The Concours Club Of Miami Sets New Standards For Private Automotive Country Clubs

“When we decided to build The Concours Club, we brought our real estate developer’s skillset and our racing mindset,” says Neil Gehani, Chairman of Trilogy Real Estate Group and the force behind The Concours Club, a new state-of-the-art automotive country club built between runways of Miami-Opa Locka Airport in the heart of urban Miami.

“A number of people have tried to crack the code in Miami,” says Gehani, who is currently leading the points for the Ferrari Challenge race series and preparing for the Finali Mondiali this month at the Mugello circuit in Tuscany. “I was told it cannot be done—there’s no land, zoning is difficult.”

“We are seven miles north of Miami International, 15 minutes south of Ft. Lauderdale, 14 miles from Miami Beach,” says Gehani. “Miami-Opa Locka has three FBOs [fixed base operators]. Atlantic just bought a Orion Jet Center built for $98 million. Fontainebleau Aviation is there,” says Gehani. “We got it zoned for a high-end auto country club with a 60-year lease.”

"Miami has often been where the biggest ambitions come to die,” Gehani says. “We don’t want to be another of those deals that was advertised and never happened. We did not market until we were almost 70 percent done with first-phase construction [of the track].” In that first round, 40 founding memberships sold out, raising $14 million.
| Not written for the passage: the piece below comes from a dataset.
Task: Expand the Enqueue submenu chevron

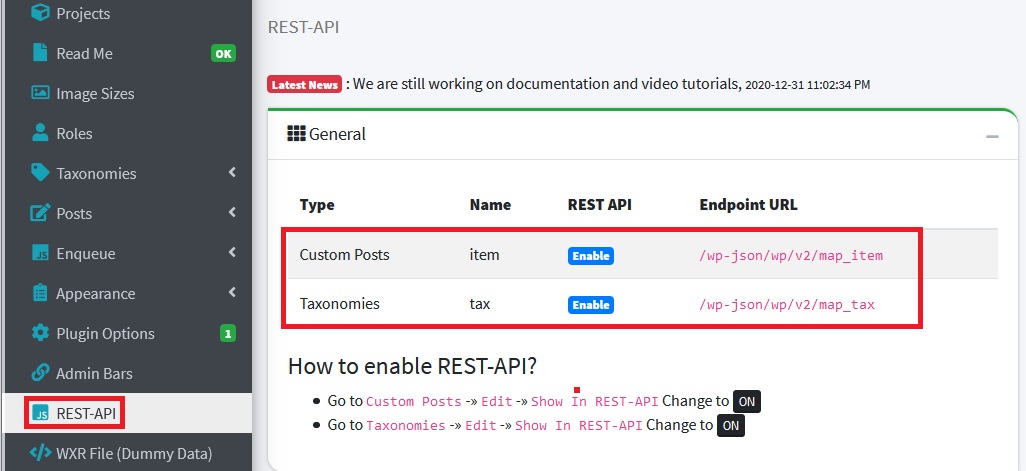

Among those founding members is 3-time Indy 500 winner and longtime Miami resident Hélio Castroneves. “When Neil came to me with the idea of a race track in between Miami and Ft. Lauderdale, I thought ‘This is going to be a great opportunity,’" says Castroneves. "I'm not ready to stop racing. I don’t have a workshop or someplace to go when I finally hang up my racing shoes. I can drive here,” says Castroneves with a laugh. When asked how he felt about serving as the digital measuring stick for lap times and method through every single corner, Castroneves chuckles again and says, “Well, you have friends who talk trash and I can say ‘Well, all right. Let’s prove it.’” Castroneves also provided input on track configuration.

With the 2-mile track completed and the clubhouse and related command-control buildings in final stages, a second round of marketing will offer 100 “Elite” memberships by year’s end.

“Everyone else looked at the outskirts,” says Gehani, who turned that thought process inside-out. “We can rely on local hotels, local food and beverage suppliers, professionals and service industry that live minutes away from the project. If you’re 90 miles away from a city, you just can’t find people who have those skillsets.” To understand the advantages, imagine Thermal Club located next to Burbank or Van Nuys Airport in Greater Los Angeles rather than more than two or three hours drive from Santa Monica.

Gehani, whose first sports car was a Porsche 911 purchased in his late twenties with profits from a real estate project, is lifting a page from Porsche’s own real estate development playbook: don’t force people to travel to a remote racetrack built in a cow pasture or bean field; instead, bring a racetrack to a densely populated area. Porsche’s two North American Experience Centers are in densely populated urban areas built on reclaimed post-industrial land, near major international airports and have significant highway traffic flow just minutes away.